**Source passage**
= Beginning of Section =

Diagnosing intermittent problems

Intermittent performance problems tend to be the most challenging to diagnose for several reasons:

The conditions of the failure are often elusive
Re-occurrence is unpredictable
There are few opportunities to observe the problem
The environment itself is changing through the course of these long running problems

A big data approach addresses all these challenges and enables IT to quickly diagnose these problems. With big data, it is not necessary to understand the failure conditions up front as diagnostics data is continuously captured in full detail. For the same reason, there is always forensic data available regardless of when the problem transpires and how the environment changed.

Analyzing ephemeral environments

A big data approach is very effective in diagnosing problems in cloud, virtualized, or containerized environments. In these ephemeral application environments, the application infrastructure is constantly changing and triggered/sampled approach is missing the state changes as components come to life and disappear.

Understanding the user journey

Understanding the user population is invaluable in drawing insight about the global performance trends but is sometimes insufficient in understanding the steps that could lead to big performance problems. A single user action can lead to performance problems for the entire application. A big data approach guarantees that all forensic data is available to reconstruct the breadcrumb of the incident.

Forensic exploration and code audit

Forensic exploration is one of my favorite aspects of APM big data. You can find problems you were not even looking for!

Who has time for that you say? People that are persnickety about application performance! Often the rich historical transaction detail or high resolution environment data unveils completely unforeseen behaviors and corner cases of how users use or break the application. I have lost count on how many times I have heard the statement, “It shouldn’t be doing that” but the facts say otherwise.

Continuous performance improvement

With big data we can do more than just monitoring and diagnostics. We can start methodically reducing performance bloat. The availability of deep performance data allows us to focus on continuous performance improvement.

Utilization analysis

Applications are constantly changing with new feature releases, and tend to accumulate technical and performance debt. The result is that over time a well performing application starts degrading. Big data provides the insight to understand which components of an applications are taking the most time and focus efforts on optimizing performance.

= End of Section =

**Supplied material**

= Beginning of Section =

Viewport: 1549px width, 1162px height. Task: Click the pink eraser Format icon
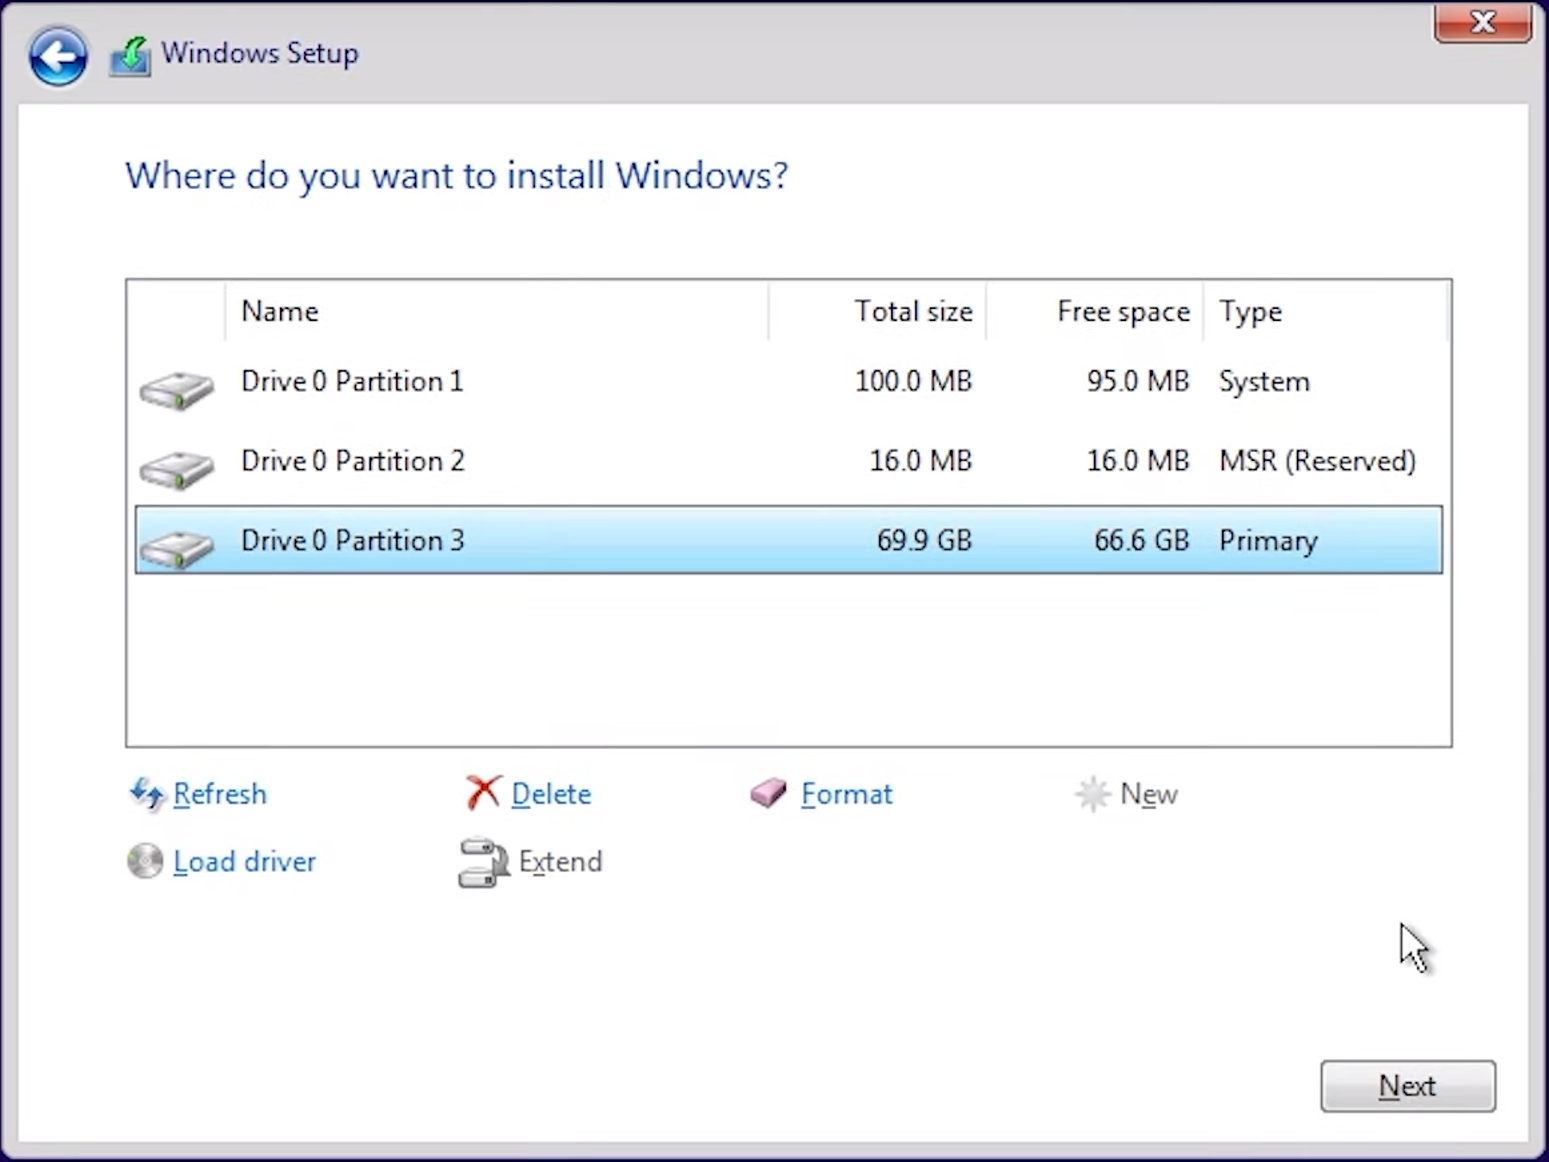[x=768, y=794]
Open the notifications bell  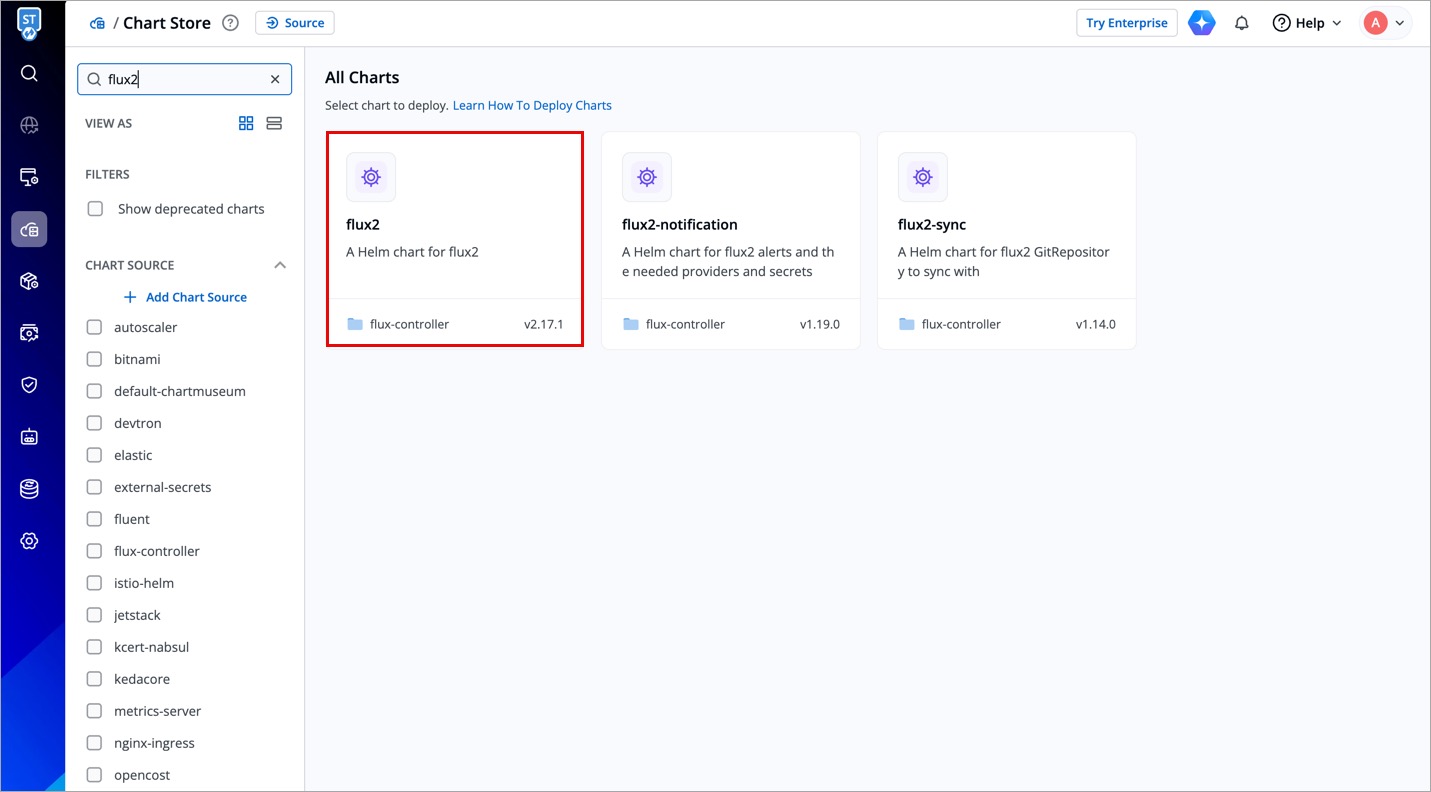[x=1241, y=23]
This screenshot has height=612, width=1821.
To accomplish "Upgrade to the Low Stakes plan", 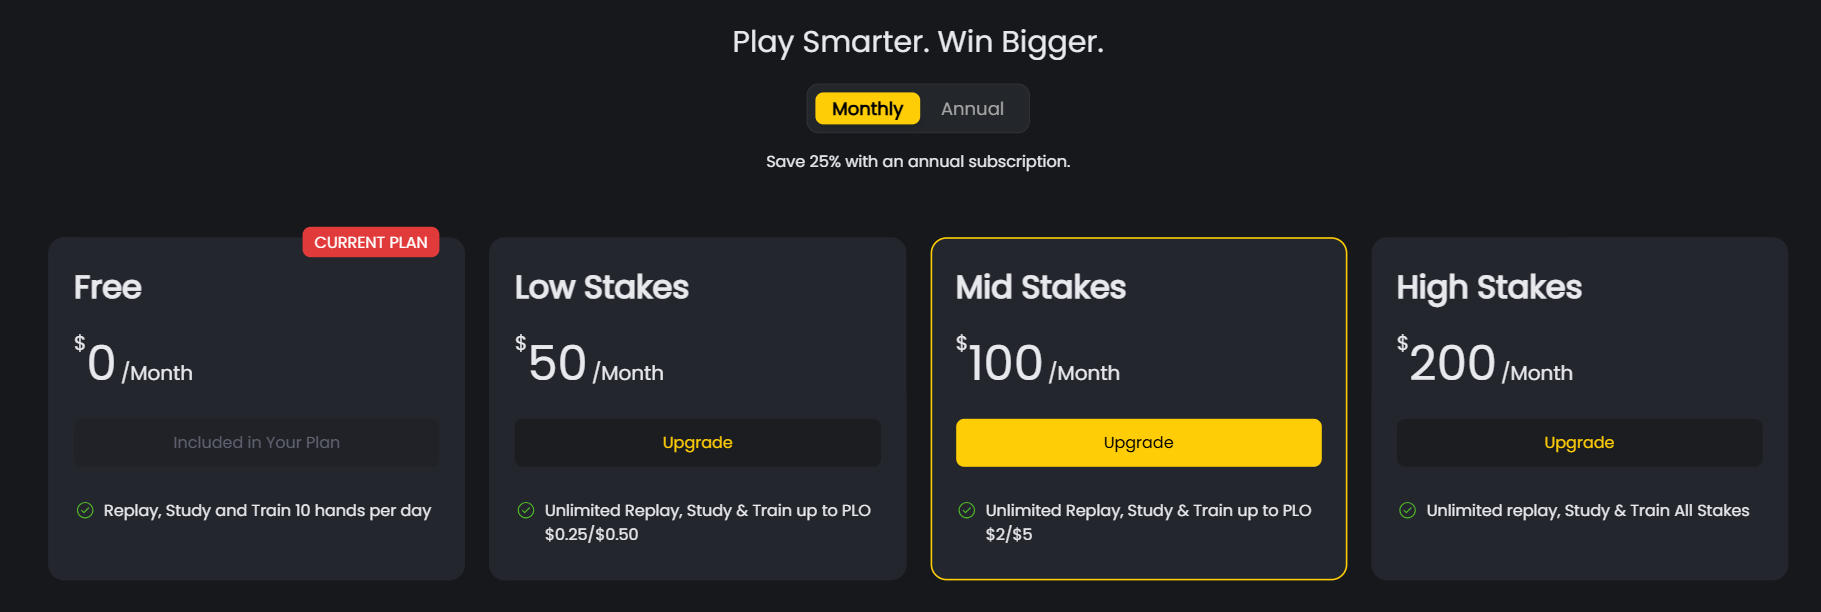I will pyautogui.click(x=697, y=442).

= End of Section =
= Beginning of Section =

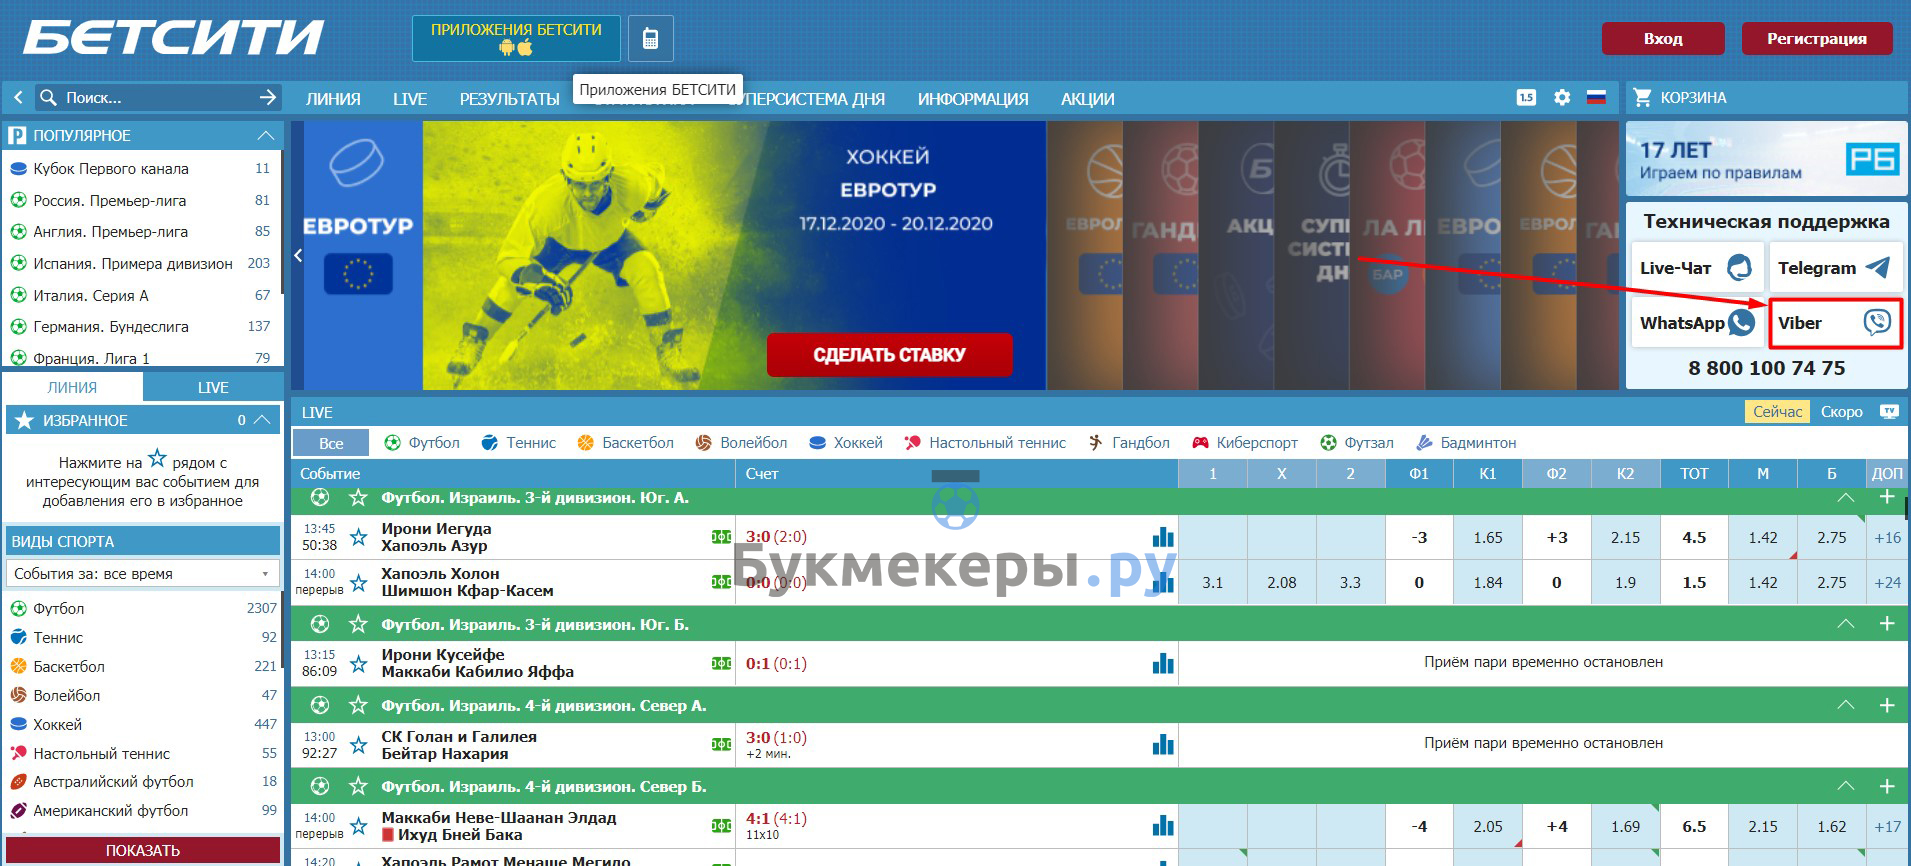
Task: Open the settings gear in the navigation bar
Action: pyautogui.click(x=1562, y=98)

= End of Section =

**Exercise 1**
According to the passage on APM big data, why does a triggered/sampled approach fall short in ephemeral application environments?
**Exercise 2**
Return the part of the passage on APM big data between "With big data we" and "continuous performance improvement.", inclusive.
**Exercise 3**
Write the next part of the passage on APM big data, picking up after its final sentence.
These records have no connection to the passage on APM big data.

**Written response 1**
The application infrastructure is constantly changing, so a triggered/sampled approach misses the state changes as components come to life and disappear.

**Written response 2**
With big data we can do more than just monitoring and diagnostics. We can start methodically reducing performance bloat. The availability of deep performance data allows us to focus on continuous performance improvement.

**Written response 3**
Application ecosystem analysis

When it comes to an enterprise setting applications are never designed, built, or operated in complete isolation. In some cases different applications may share systems, networks or infrastructure. In other cases applications may share common libraries, data, or APIs. Sharing of components or resource has a lot of benefits but also leads to performance problems that often affect multiple applications.

Leveraging big data helps application support teams uncover performance problems and patterns across the entire application environment not just a single application component. Once a problem is discovered in a single app big data analytics helps use look for other applications that have the same problem or are at risk.

The human effect of big data

I wanted to summarize my experience through hundreds of performance engineering engagements:

We have a performance situation on a critical app. Maybe a QA test is not passing or a production environment is degraded. We quickly mobilize the tiger team to analyze the problem and come up with a recommendation. I have found that the success of the triage effort highly depends on the quality of the forensic data. The incompleteness of the evidence divides the team. Then multiple possible root cause candidates need to be researched. On the other hand, complete and accurate forensic data removes ambiguity, rallies the team, and leads to faster resolution.

No tiger team ever said “We need less detail to find the root cause!”

Wrap up

So you see, big data is not only useful but necessary when it comes to APM. Sampling doesn’t come close to providing you with the completeness and depth of data necessary to identify and resolve problems in dynamic, composite application environments.